Problem to solve: The records below must be duplicated exactly, character for character.

Given data:
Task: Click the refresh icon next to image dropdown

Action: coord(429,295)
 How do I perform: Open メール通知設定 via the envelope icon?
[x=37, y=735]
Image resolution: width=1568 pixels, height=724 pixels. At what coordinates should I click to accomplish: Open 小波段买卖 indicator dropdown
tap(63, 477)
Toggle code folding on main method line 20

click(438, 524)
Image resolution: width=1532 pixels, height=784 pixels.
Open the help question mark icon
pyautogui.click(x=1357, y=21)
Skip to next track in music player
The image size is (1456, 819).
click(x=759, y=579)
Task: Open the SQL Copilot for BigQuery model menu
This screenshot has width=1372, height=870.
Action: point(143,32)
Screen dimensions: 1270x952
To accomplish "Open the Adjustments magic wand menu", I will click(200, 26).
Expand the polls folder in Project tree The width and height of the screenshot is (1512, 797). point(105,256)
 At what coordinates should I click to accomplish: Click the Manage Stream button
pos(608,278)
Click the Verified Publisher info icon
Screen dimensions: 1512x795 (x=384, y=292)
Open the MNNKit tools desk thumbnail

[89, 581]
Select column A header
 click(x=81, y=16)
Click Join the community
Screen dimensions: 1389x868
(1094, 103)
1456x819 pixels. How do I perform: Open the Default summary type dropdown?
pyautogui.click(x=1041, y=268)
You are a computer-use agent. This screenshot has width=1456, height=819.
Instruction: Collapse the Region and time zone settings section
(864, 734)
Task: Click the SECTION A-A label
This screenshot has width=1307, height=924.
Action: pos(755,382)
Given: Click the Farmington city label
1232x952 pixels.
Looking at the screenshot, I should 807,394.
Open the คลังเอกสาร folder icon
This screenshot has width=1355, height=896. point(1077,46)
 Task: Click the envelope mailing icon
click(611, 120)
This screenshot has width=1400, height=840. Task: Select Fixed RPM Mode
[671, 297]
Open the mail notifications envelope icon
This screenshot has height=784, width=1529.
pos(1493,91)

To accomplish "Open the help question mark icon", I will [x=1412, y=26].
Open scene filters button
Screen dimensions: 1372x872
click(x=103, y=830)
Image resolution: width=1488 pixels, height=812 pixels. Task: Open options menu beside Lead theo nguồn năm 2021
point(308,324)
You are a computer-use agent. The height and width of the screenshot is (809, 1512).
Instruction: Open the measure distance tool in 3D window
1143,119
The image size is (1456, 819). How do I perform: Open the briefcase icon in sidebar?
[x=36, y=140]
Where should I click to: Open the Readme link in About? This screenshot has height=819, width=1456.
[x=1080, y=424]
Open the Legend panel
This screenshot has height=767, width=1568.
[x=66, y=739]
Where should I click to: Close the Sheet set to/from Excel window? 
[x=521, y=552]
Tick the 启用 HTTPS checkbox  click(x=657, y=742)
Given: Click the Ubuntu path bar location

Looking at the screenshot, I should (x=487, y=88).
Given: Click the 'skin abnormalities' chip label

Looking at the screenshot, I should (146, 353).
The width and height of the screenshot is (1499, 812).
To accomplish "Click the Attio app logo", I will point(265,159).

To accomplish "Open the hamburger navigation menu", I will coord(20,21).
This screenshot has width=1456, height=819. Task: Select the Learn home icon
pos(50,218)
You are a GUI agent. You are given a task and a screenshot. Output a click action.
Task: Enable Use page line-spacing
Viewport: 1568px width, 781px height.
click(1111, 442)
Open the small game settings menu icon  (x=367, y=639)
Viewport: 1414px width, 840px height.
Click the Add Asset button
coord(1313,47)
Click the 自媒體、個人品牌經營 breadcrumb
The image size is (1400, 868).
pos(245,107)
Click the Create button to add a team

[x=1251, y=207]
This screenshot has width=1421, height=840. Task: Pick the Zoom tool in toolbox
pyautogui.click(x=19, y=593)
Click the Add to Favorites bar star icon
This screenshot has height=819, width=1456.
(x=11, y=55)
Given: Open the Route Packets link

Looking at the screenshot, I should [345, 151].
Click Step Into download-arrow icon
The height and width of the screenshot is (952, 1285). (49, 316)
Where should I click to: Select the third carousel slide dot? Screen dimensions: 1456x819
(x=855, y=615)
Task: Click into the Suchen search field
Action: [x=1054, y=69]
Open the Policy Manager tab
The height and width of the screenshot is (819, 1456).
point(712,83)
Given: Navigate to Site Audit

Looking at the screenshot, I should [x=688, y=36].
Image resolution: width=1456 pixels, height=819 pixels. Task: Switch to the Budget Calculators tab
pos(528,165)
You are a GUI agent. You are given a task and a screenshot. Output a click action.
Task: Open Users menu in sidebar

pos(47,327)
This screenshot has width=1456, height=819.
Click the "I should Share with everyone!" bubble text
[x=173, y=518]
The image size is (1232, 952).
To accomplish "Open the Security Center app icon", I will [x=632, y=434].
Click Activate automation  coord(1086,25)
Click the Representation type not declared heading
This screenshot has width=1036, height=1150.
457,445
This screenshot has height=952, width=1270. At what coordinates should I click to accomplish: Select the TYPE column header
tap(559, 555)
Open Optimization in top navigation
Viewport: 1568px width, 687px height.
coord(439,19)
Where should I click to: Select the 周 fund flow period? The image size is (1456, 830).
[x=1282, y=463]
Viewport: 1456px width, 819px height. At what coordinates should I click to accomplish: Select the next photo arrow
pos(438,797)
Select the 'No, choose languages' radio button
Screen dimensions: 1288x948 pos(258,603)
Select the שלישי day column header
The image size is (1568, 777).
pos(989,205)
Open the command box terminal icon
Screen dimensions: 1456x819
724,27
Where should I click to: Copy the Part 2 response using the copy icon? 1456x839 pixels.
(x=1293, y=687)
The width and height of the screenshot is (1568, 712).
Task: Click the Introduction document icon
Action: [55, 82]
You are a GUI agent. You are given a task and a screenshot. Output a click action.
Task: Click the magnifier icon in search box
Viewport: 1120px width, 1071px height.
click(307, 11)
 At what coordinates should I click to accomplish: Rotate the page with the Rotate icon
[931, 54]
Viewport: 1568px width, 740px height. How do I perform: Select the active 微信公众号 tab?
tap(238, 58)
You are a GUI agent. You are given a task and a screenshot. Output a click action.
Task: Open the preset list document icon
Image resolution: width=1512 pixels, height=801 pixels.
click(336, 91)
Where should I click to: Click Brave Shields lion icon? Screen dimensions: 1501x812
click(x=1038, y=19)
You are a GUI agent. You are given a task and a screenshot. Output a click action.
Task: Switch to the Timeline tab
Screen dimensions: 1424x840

Answer to this problem:
Task: Click the refresh icon next to image dropdown

Action: coord(429,295)
 How do I perform: Open メール通知設定 via the envelope icon?
[x=37, y=735]
Image resolution: width=1568 pixels, height=724 pixels. At what coordinates should I click to accomplish: Open 小波段买卖 indicator dropdown
tap(63, 477)
Toggle code folding on main method line 20

click(438, 524)
Image resolution: width=1532 pixels, height=784 pixels.
Open the help question mark icon
pyautogui.click(x=1357, y=21)
Skip to next track in music player
The image size is (1456, 819).
click(x=759, y=579)
Task: Open the SQL Copilot for BigQuery model menu
This screenshot has width=1372, height=870.
Action: point(143,32)
Screen dimensions: 1270x952
To accomplish "Open the Adjustments magic wand menu", I will click(200, 26).
Expand the polls folder in Project tree The width and height of the screenshot is (1512, 797). point(105,256)
 At what coordinates should I click to accomplish: Click the Manage Stream button
pos(608,278)
Click the Verified Publisher info icon
Screen dimensions: 1512x795 (x=384, y=292)
Open the MNNKit tools desk thumbnail

[89, 581]
Select column A header
 click(x=81, y=16)
Click Join the community
Screen dimensions: 1389x868
(1094, 103)
1456x819 pixels. How do I perform: Open the Default summary type dropdown?
pyautogui.click(x=1041, y=268)
You are a computer-use agent. This screenshot has width=1456, height=819.
Instruction: Collapse the Region and time zone settings section
(864, 734)
Task: Click the SECTION A-A label
This screenshot has width=1307, height=924.
Action: pos(755,382)
Given: Click the Farmington city label
1232x952 pixels.
Looking at the screenshot, I should 807,394.
Open the คลังเอกสาร folder icon
This screenshot has width=1355, height=896. point(1077,46)
 Task: Click the envelope mailing icon
click(611, 120)
This screenshot has width=1400, height=840. Task: Select Fixed RPM Mode
[671, 297]
Open the mail notifications envelope icon
This screenshot has height=784, width=1529.
pos(1493,91)

To accomplish "Open the help question mark icon", I will [x=1412, y=26].
Open scene filters button
Screen dimensions: 1372x872
click(x=103, y=830)
Image resolution: width=1488 pixels, height=812 pixels. Task: Open options menu beside Lead theo nguồn năm 2021
point(308,324)
You are a computer-use agent. The height and width of the screenshot is (809, 1512).
Instruction: Open the measure distance tool in 3D window
1143,119
The image size is (1456, 819). How do I perform: Open the briefcase icon in sidebar?
[x=36, y=140]
Where should I click to: Open the Readme link in About? This screenshot has height=819, width=1456.
[x=1080, y=424]
Open the Legend panel
This screenshot has height=767, width=1568.
[x=66, y=739]
Where should I click to: Close the Sheet set to/from Excel window? 
[x=521, y=552]
Tick the 启用 HTTPS checkbox  click(x=657, y=742)
Given: Click the Ubuntu path bar location

Looking at the screenshot, I should (x=487, y=88).
Given: Click the 'skin abnormalities' chip label

Looking at the screenshot, I should (146, 353).
The width and height of the screenshot is (1499, 812).
To accomplish "Click the Attio app logo", I will point(265,159).

To accomplish "Open the hamburger navigation menu", I will coord(20,21).
This screenshot has width=1456, height=819. Task: Select the Learn home icon
pos(50,218)
You are a GUI agent. You are given a task and a screenshot. Output a click action.
Task: Enable Use page line-spacing
Viewport: 1568px width, 781px height.
click(1111, 442)
Open the small game settings menu icon  (x=367, y=639)
Viewport: 1414px width, 840px height.
Click the Add Asset button
coord(1313,47)
Click the 自媒體、個人品牌經營 breadcrumb
The image size is (1400, 868).
pos(245,107)
Click the Create button to add a team

[x=1251, y=207]
This screenshot has width=1421, height=840. Task: Pick the Zoom tool in toolbox
pyautogui.click(x=19, y=593)
Click the Add to Favorites bar star icon
This screenshot has height=819, width=1456.
(x=11, y=55)
Given: Open the Route Packets link

Looking at the screenshot, I should [345, 151].
Click Step Into download-arrow icon
The height and width of the screenshot is (952, 1285). (49, 316)
Where should I click to: Select the third carousel slide dot? Screen dimensions: 1456x819
(x=855, y=615)
Task: Click into the Suchen search field
Action: [x=1054, y=69]
Open the Policy Manager tab
The height and width of the screenshot is (819, 1456).
point(712,83)
Given: Navigate to Site Audit

Looking at the screenshot, I should [x=688, y=36].
Image resolution: width=1456 pixels, height=819 pixels. Task: Switch to the Budget Calculators tab
pos(528,165)
You are a GUI agent. You are given a task and a screenshot. Output a click action.
Task: Open Users menu in sidebar

pos(47,327)
This screenshot has width=1456, height=819.
Click the "I should Share with everyone!" bubble text
[x=173, y=518]
The image size is (1232, 952).
To accomplish "Open the Security Center app icon", I will [x=632, y=434].
Click Activate automation  coord(1086,25)
Click the Representation type not declared heading
This screenshot has width=1036, height=1150.
457,445
This screenshot has height=952, width=1270. At what coordinates should I click to accomplish: Select the TYPE column header
tap(559, 555)
Open Optimization in top navigation
Viewport: 1568px width, 687px height.
coord(439,19)
Where should I click to: Select the 周 fund flow period? The image size is (1456, 830).
[x=1282, y=463]
Viewport: 1456px width, 819px height. At what coordinates should I click to accomplish: Select the next photo arrow
pos(438,797)
Select the 'No, choose languages' radio button
Screen dimensions: 1288x948 pos(258,603)
Select the שלישי day column header
The image size is (1568, 777).
pos(989,205)
Open the command box terminal icon
Screen dimensions: 1456x819
724,27
Where should I click to: Copy the Part 2 response using the copy icon? 1456x839 pixels.
(x=1293, y=687)
The width and height of the screenshot is (1568, 712).
Task: Click the Introduction document icon
Action: [55, 82]
You are a GUI agent. You are given a task and a screenshot. Output a click action.
Task: Click the magnifier icon in search box
Viewport: 1120px width, 1071px height.
click(307, 11)
 At what coordinates should I click to accomplish: Rotate the page with the Rotate icon
[931, 54]
Viewport: 1568px width, 740px height. How do I perform: Select the active 微信公众号 tab?
tap(238, 58)
You are a GUI agent. You are given a task and a screenshot. Output a click action.
Task: Open the preset list document icon
Image resolution: width=1512 pixels, height=801 pixels.
click(336, 91)
Where should I click to: Click Brave Shields lion icon? Screen dimensions: 1501x812
click(x=1038, y=19)
You are a GUI agent. You are given a task and a screenshot. Output a click action.
Task: Switch to the Timeline tab
Screen dimensions: 1424x840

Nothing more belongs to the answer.